_Parts of the exercise_.
1) Answer these about the Westminster gossip column:
(a) Which constituency is named as George Galloway's latest win?
(b) How many constituencies does the column credit to William Gladstone?
(c) On what date does the column say Rishi Sunak avoided holding a general election?
2) Can you carry the Westminster gossip column on from where it stops?

_Selection_.
● ● ● ● ●
Your weekly dose of gossip from around Westminster.

By Kevin Maguire

George Galloway’s victories in five parliamentary constituencies (Glasgow Hillhead, Glasgow Kelvin, Bethnal Green, Bradford West and now Rochdale) matches the quintet of his hero Winston Churchill (Oldham, Manchester North West, Dundee, Epping and Woodford), but is one short of William Gladstone’s six (Newark, Oxford University, Lancashire Southern, Greenwich, Edinburghshire, and Leith, albeit the latter on a technicality). Given the propensity of the argumentative wanderer for falling out with people, don’t rule out a record-equalling sixth.

The whackiest hypothesis in Conservative ranks as to why Rishi Sunak dodged a 2 May general election is that deferring it would be the obvious thing to do had he been warned by Buckingham Palace to brace for grave news about the King. The governing party’s MPs were overheard before the Easter recess quietly airing this unfounded speculation. Conspiracy theories aren’t restricted to the internet, clearly. Delaying electoral annihilation is the most likely explanation for Sunak clinging on.
● ● ● ● ●
_Entries_.
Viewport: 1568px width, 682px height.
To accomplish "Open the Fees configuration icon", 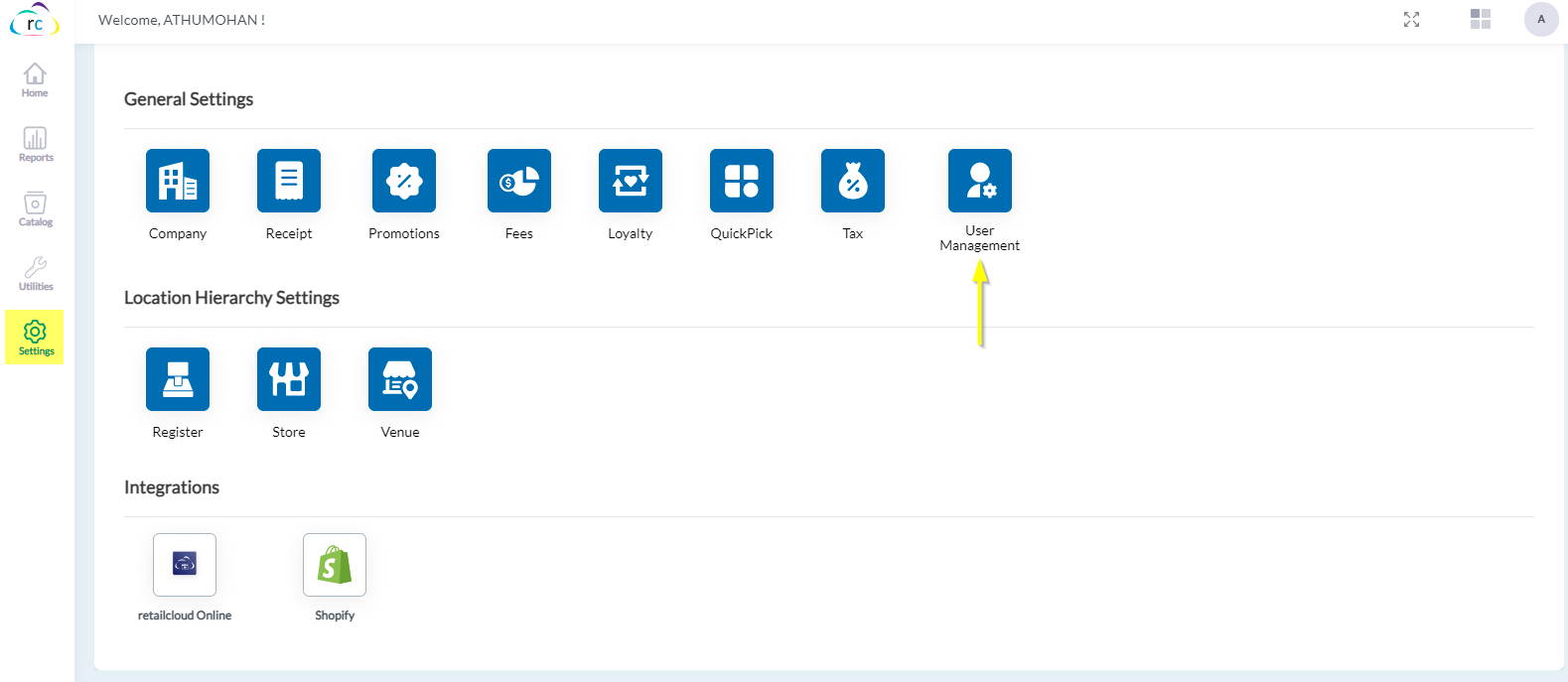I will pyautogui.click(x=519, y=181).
● ● ● ● ●
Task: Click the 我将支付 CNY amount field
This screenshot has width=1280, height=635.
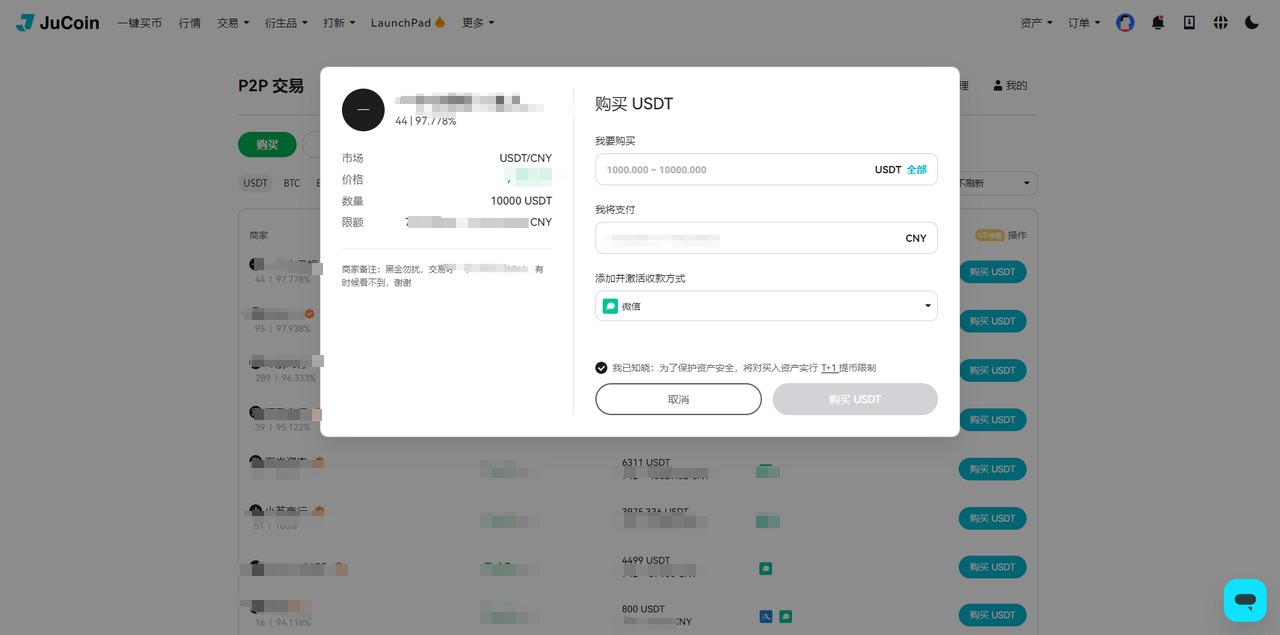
● ● ● ● ●
_Answers for the exercise_.
1)
(a) Rochdale
(b) Six
(c) 2 May

2)
Many MPs are accused of wearing their heart on their sleeve. Tory Chris Clarkson has his majority of 663 embroidered on his cuffs. The 2019 Red Waller is joining the Conservative exodus, quitting a Heywood and Middleton seat halved by boundary commissioners. Given huge Labour poll leads, had Clarkson stayed he may have required extra-large shirts to record the scale of his defeat.

Chesterfield’s burly Toby Perkins informs yours truly he worked during his salad days as a doorman at the crooked-spire town’s Green Room bar, following a cheap jibe here about the Labour frontbencher resembling a bouncer. Meanwhile, in a public house in Cardiff that I noted remains Parliamentary Pub of the Year because the contest wasn’t held between 2020 and 2023, the landlord, Gareth Morgan, added “still” to the citation above his bar. Commons Confidential refreshes the parts other columns cannot reach.

Blur drummer Dave Rowntree is a Labour long shot in Mid Sussex, a blue bastion likely to survive the red wave, yet I hear he’s already let parliamentary rock band MP4 know that, if elected, he wouldn’t replace Tory Greg Knight, who is hanging up his sticks and departing Westminster voluntarily. Either Blur’s titanic battles with Oasis took it out of Rowntree, or he thinks, as Blur stated, Modern Life Is Rubbish, and that includes dad bands.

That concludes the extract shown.